Work instructions: Retype the entries exactly. Include every line.

Data extracted from a collection:
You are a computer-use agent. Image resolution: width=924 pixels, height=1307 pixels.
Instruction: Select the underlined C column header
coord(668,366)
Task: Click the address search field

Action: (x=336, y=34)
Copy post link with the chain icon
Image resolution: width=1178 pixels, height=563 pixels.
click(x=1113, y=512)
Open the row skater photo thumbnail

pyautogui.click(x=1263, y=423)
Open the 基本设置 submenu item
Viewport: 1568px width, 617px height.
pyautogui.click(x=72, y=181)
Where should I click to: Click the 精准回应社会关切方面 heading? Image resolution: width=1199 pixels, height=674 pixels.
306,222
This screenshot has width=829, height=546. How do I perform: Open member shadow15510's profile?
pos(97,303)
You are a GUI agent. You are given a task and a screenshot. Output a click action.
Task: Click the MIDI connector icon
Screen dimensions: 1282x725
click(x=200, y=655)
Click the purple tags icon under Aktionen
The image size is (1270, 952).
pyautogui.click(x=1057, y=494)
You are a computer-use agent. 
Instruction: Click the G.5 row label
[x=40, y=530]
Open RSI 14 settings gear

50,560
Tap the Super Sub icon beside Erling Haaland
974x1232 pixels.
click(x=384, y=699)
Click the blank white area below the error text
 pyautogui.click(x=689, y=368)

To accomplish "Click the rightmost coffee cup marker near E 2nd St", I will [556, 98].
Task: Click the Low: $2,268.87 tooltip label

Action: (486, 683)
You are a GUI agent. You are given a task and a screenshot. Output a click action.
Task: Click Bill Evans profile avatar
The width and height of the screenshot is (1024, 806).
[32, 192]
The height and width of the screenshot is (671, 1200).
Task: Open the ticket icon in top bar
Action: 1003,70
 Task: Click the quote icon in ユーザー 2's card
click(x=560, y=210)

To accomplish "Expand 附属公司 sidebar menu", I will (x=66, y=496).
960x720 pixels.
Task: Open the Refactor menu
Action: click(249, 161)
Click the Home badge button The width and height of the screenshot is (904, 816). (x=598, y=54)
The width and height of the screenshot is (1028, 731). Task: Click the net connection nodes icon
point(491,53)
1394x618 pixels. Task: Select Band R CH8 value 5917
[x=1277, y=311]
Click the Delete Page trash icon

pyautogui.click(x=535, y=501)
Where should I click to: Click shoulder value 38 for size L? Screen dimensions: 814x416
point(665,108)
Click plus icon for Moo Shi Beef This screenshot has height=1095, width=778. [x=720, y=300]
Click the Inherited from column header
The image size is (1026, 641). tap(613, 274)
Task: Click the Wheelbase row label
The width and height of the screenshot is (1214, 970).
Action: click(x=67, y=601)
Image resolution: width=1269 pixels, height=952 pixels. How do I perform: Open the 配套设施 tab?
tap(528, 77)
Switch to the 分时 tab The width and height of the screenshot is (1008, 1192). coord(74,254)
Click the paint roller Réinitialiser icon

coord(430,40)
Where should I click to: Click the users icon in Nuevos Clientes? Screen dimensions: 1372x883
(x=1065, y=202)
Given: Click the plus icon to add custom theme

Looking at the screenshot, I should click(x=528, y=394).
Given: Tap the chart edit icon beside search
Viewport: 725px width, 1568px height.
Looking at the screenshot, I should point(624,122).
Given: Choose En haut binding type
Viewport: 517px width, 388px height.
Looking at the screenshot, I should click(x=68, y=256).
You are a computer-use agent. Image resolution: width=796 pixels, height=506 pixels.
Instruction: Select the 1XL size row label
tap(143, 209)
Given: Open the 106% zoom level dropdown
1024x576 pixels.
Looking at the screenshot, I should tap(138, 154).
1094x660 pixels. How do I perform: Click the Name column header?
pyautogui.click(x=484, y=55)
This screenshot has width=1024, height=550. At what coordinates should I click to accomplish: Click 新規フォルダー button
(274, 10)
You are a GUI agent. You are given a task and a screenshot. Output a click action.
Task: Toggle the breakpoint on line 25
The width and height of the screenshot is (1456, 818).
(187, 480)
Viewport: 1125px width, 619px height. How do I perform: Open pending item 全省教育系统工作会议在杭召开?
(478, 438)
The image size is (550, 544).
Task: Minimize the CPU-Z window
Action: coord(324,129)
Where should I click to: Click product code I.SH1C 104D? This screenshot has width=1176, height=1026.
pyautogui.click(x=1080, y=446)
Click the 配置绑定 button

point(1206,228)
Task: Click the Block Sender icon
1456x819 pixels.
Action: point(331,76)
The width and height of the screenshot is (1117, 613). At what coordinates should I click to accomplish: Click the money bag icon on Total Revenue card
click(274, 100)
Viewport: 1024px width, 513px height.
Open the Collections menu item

Response box:
You are a computer-use agent. Image resolution: width=924 pixels, height=1307 pixels.
Instruction: Select the underlined C column header
coord(668,366)
Task: Click the address search field

Action: (x=336, y=34)
Copy post link with the chain icon
Image resolution: width=1178 pixels, height=563 pixels.
click(x=1113, y=512)
Open the row skater photo thumbnail

pyautogui.click(x=1263, y=423)
Open the 基本设置 submenu item
Viewport: 1568px width, 617px height.
pyautogui.click(x=72, y=181)
Where should I click to: Click the 精准回应社会关切方面 heading? Image resolution: width=1199 pixels, height=674 pixels.
306,222
This screenshot has width=829, height=546. How do I perform: Open member shadow15510's profile?
pos(97,303)
You are a GUI agent. You are given a task and a screenshot. Output a click action.
Task: Click the MIDI connector icon
Screen dimensions: 1282x725
click(x=200, y=655)
Click the purple tags icon under Aktionen
The image size is (1270, 952).
pyautogui.click(x=1057, y=494)
You are a computer-use agent. 
Instruction: Click the G.5 row label
[x=40, y=530]
Open RSI 14 settings gear

50,560
Tap the Super Sub icon beside Erling Haaland
974x1232 pixels.
click(x=384, y=699)
Click the blank white area below the error text
 pyautogui.click(x=689, y=368)

To accomplish "Click the rightmost coffee cup marker near E 2nd St", I will [556, 98].
Task: Click the Low: $2,268.87 tooltip label

Action: (486, 683)
You are a GUI agent. You are given a task and a screenshot. Output a click action.
Task: Click Bill Evans profile avatar
The width and height of the screenshot is (1024, 806).
[32, 192]
The height and width of the screenshot is (671, 1200).
Task: Open the ticket icon in top bar
Action: 1003,70
 Task: Click the quote icon in ユーザー 2's card
click(x=560, y=210)

To accomplish "Expand 附属公司 sidebar menu", I will (x=66, y=496).
960x720 pixels.
Task: Open the Refactor menu
Action: click(249, 161)
Click the Home badge button The width and height of the screenshot is (904, 816). (x=598, y=54)
The width and height of the screenshot is (1028, 731). Task: Click the net connection nodes icon
point(491,53)
1394x618 pixels. Task: Select Band R CH8 value 5917
[x=1277, y=311]
Click the Delete Page trash icon

pyautogui.click(x=535, y=501)
Where should I click to: Click shoulder value 38 for size L? Screen dimensions: 814x416
point(665,108)
Click plus icon for Moo Shi Beef This screenshot has height=1095, width=778. [x=720, y=300]
Click the Inherited from column header
The image size is (1026, 641). tap(613, 274)
Task: Click the Wheelbase row label
The width and height of the screenshot is (1214, 970).
Action: click(x=67, y=601)
Image resolution: width=1269 pixels, height=952 pixels. How do I perform: Open the 配套设施 tab?
tap(528, 77)
Switch to the 分时 tab The width and height of the screenshot is (1008, 1192). coord(74,254)
Click the paint roller Réinitialiser icon

coord(430,40)
Where should I click to: Click the users icon in Nuevos Clientes? Screen dimensions: 1372x883
(x=1065, y=202)
Given: Click the plus icon to add custom theme

Looking at the screenshot, I should click(x=528, y=394).
Given: Tap the chart edit icon beside search
Viewport: 725px width, 1568px height.
Looking at the screenshot, I should point(624,122).
Given: Choose En haut binding type
Viewport: 517px width, 388px height.
Looking at the screenshot, I should click(x=68, y=256).
You are a computer-use agent. Image resolution: width=796 pixels, height=506 pixels.
Instruction: Select the 1XL size row label
tap(143, 209)
Given: Open the 106% zoom level dropdown
1024x576 pixels.
Looking at the screenshot, I should tap(138, 154).
1094x660 pixels. How do I perform: Click the Name column header?
pyautogui.click(x=484, y=55)
This screenshot has width=1024, height=550. At what coordinates should I click to accomplish: Click 新規フォルダー button
(274, 10)
You are a GUI agent. You are given a task and a screenshot. Output a click action.
Task: Toggle the breakpoint on line 25
The width and height of the screenshot is (1456, 818).
(187, 480)
Viewport: 1125px width, 619px height. How do I perform: Open pending item 全省教育系统工作会议在杭召开?
(478, 438)
The image size is (550, 544).
Task: Minimize the CPU-Z window
Action: coord(324,129)
Where should I click to: Click product code I.SH1C 104D? This screenshot has width=1176, height=1026.
pyautogui.click(x=1080, y=446)
Click the 配置绑定 button

point(1206,228)
Task: Click the Block Sender icon
1456x819 pixels.
Action: point(331,76)
The width and height of the screenshot is (1117, 613). At what coordinates should I click to accomplish: Click the money bag icon on Total Revenue card
click(274, 100)
Viewport: 1024px width, 513px height.
Open the Collections menu item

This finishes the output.